At the Galerie St. Etienne

By Glenn Loney

 

 

The Gallerie St. Etienne
24 West 57th Street
(212) 245-6734

Closing May 26, 2007

Egon Schiele. Portrait of Arthur Roessler. 1914. Drypoint in Charcoal gray.

Did you know that the designer of the Art Deco Hearst Bldg and the long-gone Ziegfeld Theatre, Joseph Urban, opened a Wiener Werkstätte boutique in midtown Manhattan way back when? And he was also forced to close it, for Mid-Depression New Yorkers could not afford many of the beautiful pieces of furniture, fabrics, glass, ceramics, silver, and decorative-art on view.

The same thing happened in Vienna, when times got bad and tastes began to change. The Kärntnerstrasse shop had to be shuttered. The taste for Jugendstil or Art Nouveau was passing…

The artists & craftsmen of the Wiener Werkstätte had the Noble Vision of creating beautiful homes, interiors, & furnishings for Ordinary Viennese, especially the deprived Working-Classes.

They were handsomely financially-supported in their mission by wealthy Viennese such as Fritz Waerendorfer & Otto Primavesi. [Daughter Mäda Primavesi’s Gustav Klimt portrait is in the Met Museum.]

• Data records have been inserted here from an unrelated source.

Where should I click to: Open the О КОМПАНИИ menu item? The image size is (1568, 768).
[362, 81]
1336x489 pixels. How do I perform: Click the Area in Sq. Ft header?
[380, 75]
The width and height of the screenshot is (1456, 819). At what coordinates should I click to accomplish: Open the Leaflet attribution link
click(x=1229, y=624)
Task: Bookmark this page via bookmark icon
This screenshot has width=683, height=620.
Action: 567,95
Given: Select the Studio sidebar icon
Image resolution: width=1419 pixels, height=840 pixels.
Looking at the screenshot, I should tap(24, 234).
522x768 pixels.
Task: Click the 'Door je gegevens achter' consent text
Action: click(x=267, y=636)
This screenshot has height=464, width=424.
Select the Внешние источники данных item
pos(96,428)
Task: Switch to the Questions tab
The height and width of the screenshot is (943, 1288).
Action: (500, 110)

The Central Problem impeding the success of this Vision was that Werkstätte artists wanted to employ only the finest of materials so their labor-intensive creations had to be priced far above what most Viennese could--or would--pay.

This was also a problem for the Deutsche Werkbund and other almost-Utopian artist-communities in Germany, as that at the Mathilden-Höhe in Hesse-Darmstadt.

But they also miscalculated in their belief that once ordinary people had seen their works, they would immediately want to have them in their own homes. Or redo their interiors entirely, à la Wiener Werkstätte.

What H. L, Mencken once said of Americans was also true of Germans & Austrians: ''No one ever went broke by under-estimating American Taste!''

The new show at St. Etienne does not deal directly with this marketing-tale, but a number of rare drawings by Secession artists, poster-designs, and Werkstätte artifacts related to the saga are on display. Jane Kallir’s--as always--illuminating catalog-essay fills in the blanks about the replacement of Church & State artist-patronage in Austria by wealthy merchants & bankers.